Mais si l'objectif était en fait d'affaiblir l'armée russe plus que de reprendre du territoire, l'armée ukrainienne a-t-elle atteint son but ? La réponse est cette fois plus mitigée. Si on en croit les chiffres publiés par le ministère de la défense ukrainien, après le début de la contre-offensive, les pertes russes dans la catégorie "artillerie" ont été multipliées par 3, et celles dans la catégorie "équipements spéciaux" par 6 (cf par exemple mon bilan du mois de février dernier). Les catégories "MLRS" et "DCA" n'ont par contre pas vu de changement notoire en terme de volume; par contre, on sait que des frappes à longue portée ont détruit un certain nombre de systèmes S300 et S400, si bien que les Russes ont été obligé de dégarnir leurs frontières avec la Finlande et en extrême orient pour compenser ces pertes.

Bien sûr, les chiffres publiés par le ministère de la défense ukrainien sont à prendre avec des pincettes, même si, comme j'ai déjà argumenté plusieurs fois, ces chiffres donnent au moins la tendance générale et qu'il convient probablement de retirer quelque chose comme 1/3 voire 1/2 des chiffres annoncés pour avoir une estimation raisonnable des pertes russes. De son côté, Oryx est loin de confirmer un tel niveau de pertes, mais d'autres indices laissent penser que les pertes russes en artillerie sont bien supérieures à celles enregistrées par Oryx.

Ainsi, l'analyse des images satellites  des dépôts russes montre également que 9500 pièces d'artillerie ont été retirées des stocks, ce qui donne une idée des pertes russes (ainsi que des efforts russes pour équiper de nouvelles unités). Malgré tout, il semble que ces sorties des stocks ont été suffisantes pour compenser les pertes, même si c'était avec du matériel de moindre qualité. Dans la conclusion de mon analyse datant d'il y a un an, je disais:

Une chose est en revanche certaine: une pièce d'artillerie détruire sera remplacée, au mieux, par une pièce d'artillerie plus ancienne. Voire pas remplacée du tout. De même, si les artilleurs se font tuer lorsque la pièce est détruite, ils seront remplacés, au mieux, que par des conscrits sans expérience. Donc la stratégie d'attrition ukrainienne aura pour résultat une baisse qualitative (et probablement aussi quantitative) de l'artillerie russe. De plus, le remplacement n'est pas instantané. Il faut sortir la pièce de la réserve. Changer certaines pièces. L'amener au front. Tout cela impose des contraintes supplémentaires sur la logistique, qui reste le point faible des Russes.

#####

CONSIGNE DONNÉE A ▸
Répondez à ces questions sur le texte consacré aux pertes russes :
(i) Par combien les pertes russes dans la catégorie « équipements spéciaux » ont-elles été multipliées après le début de la contre-offensive, selon les chiffres du ministère de la défense ukrainien ?
(ii) Quelle part des chiffres annoncés le texte conseille-t-il de retirer pour estimer raisonnablement les pertes russes ?
(iii) Combien de pièces d'artillerie ont été retirées des stocks d'après l'analyse des images satellites des dépôts russes ?
CONSIGNE DONNÉE B ▸
Recopiez mot pour mot le passage du texte sur les pertes russes qui va de « Bien sûr, les » jusqu'à « enregistrées par Oryx. ».

ENTRÉES ▸

#####

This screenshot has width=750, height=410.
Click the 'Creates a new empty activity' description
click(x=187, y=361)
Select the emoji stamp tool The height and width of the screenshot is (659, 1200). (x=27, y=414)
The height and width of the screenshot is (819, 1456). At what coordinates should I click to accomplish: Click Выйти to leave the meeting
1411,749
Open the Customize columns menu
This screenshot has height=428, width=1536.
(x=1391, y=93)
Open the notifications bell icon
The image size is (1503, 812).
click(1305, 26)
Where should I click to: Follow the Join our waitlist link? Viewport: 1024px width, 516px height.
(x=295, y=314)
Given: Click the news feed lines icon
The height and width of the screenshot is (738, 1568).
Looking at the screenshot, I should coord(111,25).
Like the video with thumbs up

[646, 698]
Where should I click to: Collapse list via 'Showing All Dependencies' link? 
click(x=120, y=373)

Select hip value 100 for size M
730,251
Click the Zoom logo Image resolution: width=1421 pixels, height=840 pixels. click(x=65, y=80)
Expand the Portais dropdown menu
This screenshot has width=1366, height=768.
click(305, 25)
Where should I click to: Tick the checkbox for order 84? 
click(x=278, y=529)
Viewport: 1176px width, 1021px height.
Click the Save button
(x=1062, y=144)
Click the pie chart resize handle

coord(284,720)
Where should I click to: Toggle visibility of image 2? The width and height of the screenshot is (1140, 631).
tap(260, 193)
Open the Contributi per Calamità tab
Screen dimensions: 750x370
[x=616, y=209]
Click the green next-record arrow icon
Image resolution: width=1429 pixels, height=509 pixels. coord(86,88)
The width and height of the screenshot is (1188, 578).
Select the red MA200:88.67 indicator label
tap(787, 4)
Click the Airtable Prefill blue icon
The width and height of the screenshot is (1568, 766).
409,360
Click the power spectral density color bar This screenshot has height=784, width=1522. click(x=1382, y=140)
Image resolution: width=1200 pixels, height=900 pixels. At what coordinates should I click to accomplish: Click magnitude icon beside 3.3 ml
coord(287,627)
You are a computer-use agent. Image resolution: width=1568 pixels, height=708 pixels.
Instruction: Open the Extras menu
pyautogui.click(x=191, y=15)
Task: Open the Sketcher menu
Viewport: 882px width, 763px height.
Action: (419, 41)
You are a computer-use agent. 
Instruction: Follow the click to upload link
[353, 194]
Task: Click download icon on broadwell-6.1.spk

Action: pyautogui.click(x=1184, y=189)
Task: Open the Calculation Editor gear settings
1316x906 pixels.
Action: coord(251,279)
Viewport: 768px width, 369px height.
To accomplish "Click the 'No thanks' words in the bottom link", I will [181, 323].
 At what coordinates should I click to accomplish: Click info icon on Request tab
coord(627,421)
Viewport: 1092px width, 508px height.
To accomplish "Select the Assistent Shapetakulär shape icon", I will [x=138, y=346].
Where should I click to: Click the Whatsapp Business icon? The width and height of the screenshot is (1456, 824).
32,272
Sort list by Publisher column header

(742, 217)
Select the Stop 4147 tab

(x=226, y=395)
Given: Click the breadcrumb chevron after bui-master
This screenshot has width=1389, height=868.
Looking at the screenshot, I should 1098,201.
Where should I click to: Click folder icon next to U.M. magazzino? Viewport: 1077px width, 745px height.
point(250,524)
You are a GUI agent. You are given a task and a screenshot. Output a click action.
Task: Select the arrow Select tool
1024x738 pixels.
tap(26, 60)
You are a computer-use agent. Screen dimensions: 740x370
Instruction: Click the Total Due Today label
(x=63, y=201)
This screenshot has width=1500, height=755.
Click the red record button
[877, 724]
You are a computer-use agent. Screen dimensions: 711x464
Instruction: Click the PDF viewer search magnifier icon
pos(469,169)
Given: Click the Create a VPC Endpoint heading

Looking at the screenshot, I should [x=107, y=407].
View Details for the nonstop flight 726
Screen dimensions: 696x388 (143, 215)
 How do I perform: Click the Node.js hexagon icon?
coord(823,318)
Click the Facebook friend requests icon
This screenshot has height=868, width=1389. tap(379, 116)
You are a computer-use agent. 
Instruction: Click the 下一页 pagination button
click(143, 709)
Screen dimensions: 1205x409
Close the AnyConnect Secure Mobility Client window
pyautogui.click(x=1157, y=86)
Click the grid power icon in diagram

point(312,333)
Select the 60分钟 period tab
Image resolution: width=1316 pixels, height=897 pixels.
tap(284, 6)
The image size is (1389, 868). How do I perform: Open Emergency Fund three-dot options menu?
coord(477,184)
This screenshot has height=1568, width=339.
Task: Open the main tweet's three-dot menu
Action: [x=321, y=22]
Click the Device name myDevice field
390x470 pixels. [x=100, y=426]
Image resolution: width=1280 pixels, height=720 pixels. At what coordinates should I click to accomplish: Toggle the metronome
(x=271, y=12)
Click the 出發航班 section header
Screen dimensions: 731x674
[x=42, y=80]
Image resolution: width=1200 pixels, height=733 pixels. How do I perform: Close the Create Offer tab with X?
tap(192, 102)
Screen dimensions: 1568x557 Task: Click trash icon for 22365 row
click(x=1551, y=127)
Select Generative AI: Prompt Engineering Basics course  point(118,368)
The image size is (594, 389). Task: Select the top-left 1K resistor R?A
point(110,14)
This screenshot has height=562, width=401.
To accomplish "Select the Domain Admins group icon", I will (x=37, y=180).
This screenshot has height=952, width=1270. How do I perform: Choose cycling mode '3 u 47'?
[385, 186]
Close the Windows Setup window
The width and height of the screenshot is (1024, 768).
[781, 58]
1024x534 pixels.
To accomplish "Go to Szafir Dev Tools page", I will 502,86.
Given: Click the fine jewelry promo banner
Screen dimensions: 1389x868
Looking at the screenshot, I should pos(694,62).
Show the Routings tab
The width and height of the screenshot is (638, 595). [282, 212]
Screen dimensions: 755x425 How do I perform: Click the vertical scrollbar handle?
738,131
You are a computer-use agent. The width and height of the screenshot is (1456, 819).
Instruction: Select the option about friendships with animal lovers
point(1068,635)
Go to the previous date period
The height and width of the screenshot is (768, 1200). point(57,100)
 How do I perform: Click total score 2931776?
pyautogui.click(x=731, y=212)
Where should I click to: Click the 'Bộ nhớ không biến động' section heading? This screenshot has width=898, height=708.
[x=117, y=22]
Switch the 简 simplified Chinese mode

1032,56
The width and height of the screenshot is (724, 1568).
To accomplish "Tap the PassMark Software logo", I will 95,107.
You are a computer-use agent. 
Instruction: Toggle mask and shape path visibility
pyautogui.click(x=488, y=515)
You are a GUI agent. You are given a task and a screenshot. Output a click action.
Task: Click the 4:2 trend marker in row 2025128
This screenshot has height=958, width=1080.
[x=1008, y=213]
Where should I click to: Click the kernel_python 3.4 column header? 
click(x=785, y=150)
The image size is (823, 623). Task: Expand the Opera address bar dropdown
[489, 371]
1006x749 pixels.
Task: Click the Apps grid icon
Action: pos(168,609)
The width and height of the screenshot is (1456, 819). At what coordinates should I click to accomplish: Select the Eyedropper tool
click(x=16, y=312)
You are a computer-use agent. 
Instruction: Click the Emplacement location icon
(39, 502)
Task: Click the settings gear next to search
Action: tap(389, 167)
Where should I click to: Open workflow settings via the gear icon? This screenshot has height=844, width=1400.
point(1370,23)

#####

RÉPONSE FINALE A ▸
(i) Par 6.
(ii) Quelque chose comme 1/3, voire 1/2.
(iii) 9500.

RÉPONSE FINALE B ▸
Bien sûr, les chiffres publiés par le ministère de la défense ukrainien sont à prendre avec des pincettes, même si, comme j'ai déjà argumenté plusieurs fois, ces chiffres donnent au moins la tendance générale et qu'il convient probablement de retirer quelque chose comme 1/3 voire 1/2 des chiffres annoncés pour avoir une estimation raisonnable des pertes russes. De son côté, Oryx est loin de confirmer un tel niveau de pertes, mais d'autres indices laissent penser que les pertes russes en artillerie sont bien supérieures à celles enregistrées par Oryx.